[Items from a dataset]
"""

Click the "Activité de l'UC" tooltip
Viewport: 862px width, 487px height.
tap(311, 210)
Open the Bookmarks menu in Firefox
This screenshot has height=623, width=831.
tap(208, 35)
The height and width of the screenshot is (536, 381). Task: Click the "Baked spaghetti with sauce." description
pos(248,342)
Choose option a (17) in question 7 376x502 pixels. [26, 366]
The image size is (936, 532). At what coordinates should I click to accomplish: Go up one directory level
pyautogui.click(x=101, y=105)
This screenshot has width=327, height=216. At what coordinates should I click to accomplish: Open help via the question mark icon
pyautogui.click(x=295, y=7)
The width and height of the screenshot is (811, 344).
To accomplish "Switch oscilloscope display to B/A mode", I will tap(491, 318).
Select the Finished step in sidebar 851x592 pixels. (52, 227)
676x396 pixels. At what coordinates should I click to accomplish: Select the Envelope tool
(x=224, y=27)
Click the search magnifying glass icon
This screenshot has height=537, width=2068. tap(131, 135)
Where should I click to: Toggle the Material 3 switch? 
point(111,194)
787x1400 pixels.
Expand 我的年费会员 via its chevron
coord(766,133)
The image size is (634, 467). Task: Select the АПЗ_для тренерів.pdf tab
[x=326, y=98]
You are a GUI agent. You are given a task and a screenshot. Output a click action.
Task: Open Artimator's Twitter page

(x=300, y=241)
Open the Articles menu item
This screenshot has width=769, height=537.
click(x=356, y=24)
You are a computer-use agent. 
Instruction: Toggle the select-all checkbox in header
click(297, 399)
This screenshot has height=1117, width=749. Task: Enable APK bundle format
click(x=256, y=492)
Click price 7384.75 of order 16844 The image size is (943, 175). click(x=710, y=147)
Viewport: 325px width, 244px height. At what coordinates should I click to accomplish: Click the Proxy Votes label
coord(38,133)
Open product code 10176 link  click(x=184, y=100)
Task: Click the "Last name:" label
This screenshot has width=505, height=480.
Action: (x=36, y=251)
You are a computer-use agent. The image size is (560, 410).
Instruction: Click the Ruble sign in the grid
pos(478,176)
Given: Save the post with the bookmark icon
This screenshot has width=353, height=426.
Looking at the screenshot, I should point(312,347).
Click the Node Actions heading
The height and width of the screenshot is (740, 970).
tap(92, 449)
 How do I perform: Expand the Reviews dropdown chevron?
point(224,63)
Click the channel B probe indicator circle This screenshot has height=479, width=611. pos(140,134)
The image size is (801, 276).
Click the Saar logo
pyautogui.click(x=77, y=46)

"""

Assignment: The lines sought are those in the data above that include the string "agent"; copy each one.

Result below:
You are a GUI agent. You are given a task and a screenshot. Output a click action.
You are a computer-use agent. 
You are a computer-use agent. The image size is (560, 410).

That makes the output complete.